Take for example the following pseudo code, that may be the contents of a file I'm parsing. Assume strings start with ", and escaping the " character is done by "":
print(i)
print("hello**")
print("hel"+"lo**")
print("h e l l o "+
"hello\n")
print("hell""o")
print(str(123)+"h e l l o")
print(uppercase("h e l l o")+"g o o d b y e")
Should be transformed to the following result:
print(i)
print("string")
print("string"+"string")
print("string"
"string")
print("string")
print(str(123)+"string")
print(uppercase("string")+"string")
Currently I treat it as a special case in the code (i.e. detect beginning of a string, and "manually" run until its end with several sub-special cases on the way). If there's a Python library function i can use or a nice regex that may make my code more efficient, that would be great.
Few remarks:
I would like the "start-of-string" character to be a variable, e.g. ' vs ".
I'm not parsing Python code at this stage, but I plan to, and there the problem obviously becomes more complex because strings can start in several ways and must end in a way corresponding to the start. I'm not attempting to deal with this right now, but if there's any well established best practice I would like to know about it.
The thing bothering me the most about this "suppression" is the case of string formatting with the likes of '%s', that are meaningful tokens. I'm currently not dealing with this and haven't completely thought it through, but if any of you have suggestions about how to deal with this that would be great. Please note I'm not interested in the specific type or formatting of the in-string tokens, it's enough for me to know that there are tokens inside the string (how many). Remark that may be important here: my tokenizer is not nested, because my goal is quite simple (I'm not compiling anything...).
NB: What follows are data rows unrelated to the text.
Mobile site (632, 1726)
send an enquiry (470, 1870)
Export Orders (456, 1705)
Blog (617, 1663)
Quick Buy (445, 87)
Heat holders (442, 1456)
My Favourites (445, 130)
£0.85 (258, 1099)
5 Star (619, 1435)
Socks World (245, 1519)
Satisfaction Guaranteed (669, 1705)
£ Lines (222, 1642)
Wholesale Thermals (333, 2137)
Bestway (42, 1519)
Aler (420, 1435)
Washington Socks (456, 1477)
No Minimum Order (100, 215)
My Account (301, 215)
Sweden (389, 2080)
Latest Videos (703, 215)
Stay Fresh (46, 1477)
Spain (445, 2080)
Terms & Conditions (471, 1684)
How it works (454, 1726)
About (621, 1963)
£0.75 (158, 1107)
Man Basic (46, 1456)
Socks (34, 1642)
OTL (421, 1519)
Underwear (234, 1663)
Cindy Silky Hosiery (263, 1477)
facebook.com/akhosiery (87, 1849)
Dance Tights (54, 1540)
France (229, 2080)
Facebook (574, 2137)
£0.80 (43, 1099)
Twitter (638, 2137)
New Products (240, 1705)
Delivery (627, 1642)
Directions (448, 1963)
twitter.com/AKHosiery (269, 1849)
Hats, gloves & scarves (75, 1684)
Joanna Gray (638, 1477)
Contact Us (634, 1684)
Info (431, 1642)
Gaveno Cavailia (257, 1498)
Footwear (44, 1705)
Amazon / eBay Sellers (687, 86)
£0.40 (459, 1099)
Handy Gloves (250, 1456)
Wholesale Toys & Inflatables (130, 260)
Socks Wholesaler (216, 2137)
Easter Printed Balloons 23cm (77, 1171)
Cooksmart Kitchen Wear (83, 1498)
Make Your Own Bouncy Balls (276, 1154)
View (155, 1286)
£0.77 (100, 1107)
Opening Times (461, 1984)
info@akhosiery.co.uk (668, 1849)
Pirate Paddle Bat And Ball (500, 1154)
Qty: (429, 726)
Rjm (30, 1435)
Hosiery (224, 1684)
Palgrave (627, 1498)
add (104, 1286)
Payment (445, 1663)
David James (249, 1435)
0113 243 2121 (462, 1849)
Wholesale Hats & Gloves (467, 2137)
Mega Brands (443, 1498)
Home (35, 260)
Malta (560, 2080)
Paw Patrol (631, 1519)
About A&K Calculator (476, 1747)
I'm not quite sure about the escaping of the start-string character. What would you say are the common ways this is implemented in most programming languages? Is the assumption of double-occurrence (e.g. "") or any set of two characters (e.g. '\"') to escape enough? Do I need to treat other cases (think of languages like Java, C/C++, PHP, C#)?
Option 1: To sanitize Python source code, try the built-in tokenize module. It can correctly find strings and other tokens in any Python source file.
Option 3: Use pygments with HTML output, and replace anything in blue (etc.) with "string". pygments supports a few dozen languages.
Option 2: For most of the languages, you can build a custom regexp substitution. For example, the following sanitizes Python source code (but it doesn't work if the source file contains """ or '''):
import re
sanitized = re.sub(r'(#.*)|\'(?:[^\'\\]+|\\.)*\'|"(?:[^"\\]+|\\.)*"',
lambda match: match.group(1) or '"string"', source_code)
The regexp above works properly even if the strings contain backslashes (\", \\, \n, \\, \\", \\\" etc. all work fine).
When you are building your regexp, make sure to match comments (so your regexp substitution won't touch strings inside comments) and regular expression literals (e.g. in Perl, Ruby and JavaScript), and pay attention you match backslashes and newlines properly (e.g. in Perl and Ruby a string can contain a newline).
Use a dedicated parser for each language — especially since people have already done that work for you. Most of the languages you mentioned have a grammar.
Nowhere do you mention that you take an approach using a lexer and parser. If in fact you do not, have a look at e.g. the tokenize module (which is probably what you want), or the 3rd party module PLY (Python Lex-Yacc). Your problem needs a systematic approach, and these tools (and others) provide it.
(Note that once you have tokenized the code, you can apply another specialized tokenizer to the contents of the strings to detect special formatting directives such as %s. In this case a regular expression may do the job, though.)